Zum Thema Pflichtjahr
Thomas Mähnert befürwortet das vieldiskutierte Pflichtjahr, weiß aber auch um die Ablehnung bei der Jugend. Wundern tut es ihn nicht: „Zu meiner Zeit stellte sich nur die Frage, ob junge Männer den Wehr- oder den Zivildienst machen. Für viele Jugendliche von heute fühlt es sich nach einem gestohlenen Jahr an.“ Adis Ahmetovic: „Ich bin ebenfalls dafür, würde es aber anders nennen. Aus pädagogischen Gründen spreche ich mich für ein verpflichtendes Gesellschaftsjahr aus. Der Begriff muss entmilitarisiert werden, niemand soll Sorge haben, in einem solchen Jahr in den Krieg ziehen zu müssen. Ich könnte es mir als ein 12-Jahre+1 oder 10-Jahre+1-Modell vorstellen und glaube, dass es für viele junge Menschen ein Gewinn wäre.“
Zum Thema Pflegereform
Ulrich Watermann: „Wir erleben in der Fläche, dass nichts mehr funktioniert. Von den kleinen ambulanten Pflegediensten brechen viele durch Insolvenzen weg, gleichzeitig sind die demenziell Erkrankten eine stark anwachsende Gruppe.“ Adis Ahmetovic: „Der Druck ist zurzeit auf dem Land noch deutlicher zu spüren als in der Stadt. Eine neue Bund-Länder-Arbeitsgruppe arbeitet gerade an Eckpunkten, die 2026 in die Pflegereform mit einfließen sollen.“ Die JUH hat ihre Reformvorschläge dort eingereicht. Adis Ahmetovic: „Kann ich die schriftlich bekommen?“ – Ja klar!
Zum Thema Jugendhilfe
Regionalvorständin Katalin Soppart: „Die Johanniter betreiben im Großraum von Hannover bereits mehr als 25 Kindertagesstätten und ein Jugendzentrum. Wir wollen in Zukunft noch mehr in der Jugendhilfe aktiv werden und neue Angebote machen, ausreichend Expertise bringen wir dafür mit.“ Dazu Adis Ahmetovic: „Wirklich?? Das ist eine tolle Nachricht!“ Ulrich Watermann ist skeptisch: „Gerade im Bereich der Jugendhilfe ist der Fachkräftemangel deutlich zu spüren, die Finanzierung solcher Angebote ist auch nicht leicht.“ Dazu Thomas Mähnert: „Die Johanniter-Unfall-Hilfe ist von der Rechtsform her ein Verein, dadurch müssen wir keine externen Renditeerwartungen erfüllen.
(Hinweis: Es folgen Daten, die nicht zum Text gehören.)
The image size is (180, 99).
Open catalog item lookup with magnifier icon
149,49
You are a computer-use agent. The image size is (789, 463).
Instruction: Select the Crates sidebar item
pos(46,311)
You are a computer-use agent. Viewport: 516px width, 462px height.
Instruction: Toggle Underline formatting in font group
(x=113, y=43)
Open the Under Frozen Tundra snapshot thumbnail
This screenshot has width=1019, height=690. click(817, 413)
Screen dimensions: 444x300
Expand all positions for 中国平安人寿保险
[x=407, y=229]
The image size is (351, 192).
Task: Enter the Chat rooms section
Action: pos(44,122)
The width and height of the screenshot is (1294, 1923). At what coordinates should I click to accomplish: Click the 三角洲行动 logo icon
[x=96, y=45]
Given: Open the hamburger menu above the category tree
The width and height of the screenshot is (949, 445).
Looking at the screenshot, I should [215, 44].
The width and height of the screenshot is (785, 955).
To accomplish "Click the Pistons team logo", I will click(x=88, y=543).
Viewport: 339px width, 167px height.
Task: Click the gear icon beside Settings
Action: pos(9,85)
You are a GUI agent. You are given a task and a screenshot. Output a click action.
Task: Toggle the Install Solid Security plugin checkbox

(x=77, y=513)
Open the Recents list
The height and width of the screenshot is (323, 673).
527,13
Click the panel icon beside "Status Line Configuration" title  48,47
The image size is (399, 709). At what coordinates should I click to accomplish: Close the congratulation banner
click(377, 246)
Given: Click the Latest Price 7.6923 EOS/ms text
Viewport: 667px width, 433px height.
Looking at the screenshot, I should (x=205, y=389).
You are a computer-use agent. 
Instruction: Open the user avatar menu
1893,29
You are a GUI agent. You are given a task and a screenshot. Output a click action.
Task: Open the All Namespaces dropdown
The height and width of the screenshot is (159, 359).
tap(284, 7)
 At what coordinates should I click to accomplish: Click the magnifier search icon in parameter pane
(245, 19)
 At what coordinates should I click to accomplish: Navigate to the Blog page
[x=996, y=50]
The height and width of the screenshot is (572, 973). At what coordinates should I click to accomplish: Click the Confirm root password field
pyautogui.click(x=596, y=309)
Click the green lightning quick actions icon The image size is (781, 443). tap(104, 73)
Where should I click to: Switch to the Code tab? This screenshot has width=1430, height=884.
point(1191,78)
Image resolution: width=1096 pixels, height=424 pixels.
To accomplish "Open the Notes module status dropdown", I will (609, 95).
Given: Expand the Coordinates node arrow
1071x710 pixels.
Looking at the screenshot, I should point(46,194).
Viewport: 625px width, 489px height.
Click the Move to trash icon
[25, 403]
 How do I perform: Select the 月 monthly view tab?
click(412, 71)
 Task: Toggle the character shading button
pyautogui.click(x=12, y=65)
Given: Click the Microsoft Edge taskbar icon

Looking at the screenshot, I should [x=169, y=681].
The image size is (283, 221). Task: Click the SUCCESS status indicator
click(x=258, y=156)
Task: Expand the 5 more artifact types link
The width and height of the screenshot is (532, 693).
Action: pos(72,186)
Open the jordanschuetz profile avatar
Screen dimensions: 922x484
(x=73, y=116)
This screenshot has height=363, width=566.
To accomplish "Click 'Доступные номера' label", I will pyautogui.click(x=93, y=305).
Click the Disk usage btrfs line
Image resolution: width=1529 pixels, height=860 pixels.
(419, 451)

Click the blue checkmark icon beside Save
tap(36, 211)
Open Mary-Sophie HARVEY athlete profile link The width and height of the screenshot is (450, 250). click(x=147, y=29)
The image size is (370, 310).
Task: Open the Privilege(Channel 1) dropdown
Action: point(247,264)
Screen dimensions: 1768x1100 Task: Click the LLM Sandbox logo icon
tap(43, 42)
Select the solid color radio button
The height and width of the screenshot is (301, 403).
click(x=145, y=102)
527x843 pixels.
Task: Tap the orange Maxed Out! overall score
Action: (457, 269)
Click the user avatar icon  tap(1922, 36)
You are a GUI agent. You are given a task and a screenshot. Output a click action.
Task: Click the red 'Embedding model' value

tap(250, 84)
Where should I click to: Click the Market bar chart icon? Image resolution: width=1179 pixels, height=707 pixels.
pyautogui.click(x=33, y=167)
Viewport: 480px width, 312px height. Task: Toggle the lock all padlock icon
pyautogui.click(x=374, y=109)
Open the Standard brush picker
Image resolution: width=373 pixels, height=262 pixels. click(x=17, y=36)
Jeden Monat unterstützen uns 1,2 Millionen Fördermitglieder. Natürlich muss auch unser Tun auskömmlich sein, aber die Größe der JUH macht es möglich, dass wir einen Beitrag leisten können und etwas gegen die Bildungsarmut in unserer Gesellschaft tun wollen.“
Zum Thema Ärztlicher Bereitschaftsdienst
Ist der Wechsel im Ärztlichen Bereitschaftsdienstes in Niedersachsen von der Kassenärztlichen Vereinigung an die Johanniter in diesem Sommer erfolgreich gelungen? Die Johanniter antworten geschlossen: Ja, aber… Thomas Mähnert: „Es ist ein erster Schritt in die richtige Richtung.“ An einigen Stellen müsse nachgeschärft werden, beispielsweise in der Ersteinschätzung der Fälle durch Mediziner in der vorgeschalteten Teleklinik, die nicht von der JUH betrieben wird. Zu häufig würden von dort aus derzeit noch Ärzte anstelle des qualifizierten medizinischen Personals zu den Patienten geschickt, monieren Uwe Beyes und Hannes Wendler. Zweiter Kritikpunkt: Es dauert zu lange, bis nach Wählen der 116117 abgehoben wird. Was da helfen könne, fragen die zwei Politiker. „Wenn wir das System in seiner Gesamtheit übernehmen würden, dazu gehört auch die Ersteinschätzung am Telefon“, antwortet der Bundesvorstand. Ein funktionierendes System hinter der 116117 sei nicht nur leistbar, sondern würde den Rettungsdienst mittel- bis langfristig spürbar entlasten und das neue Verfahren zu einem bundesweiten Vorzeigeprojekt machen.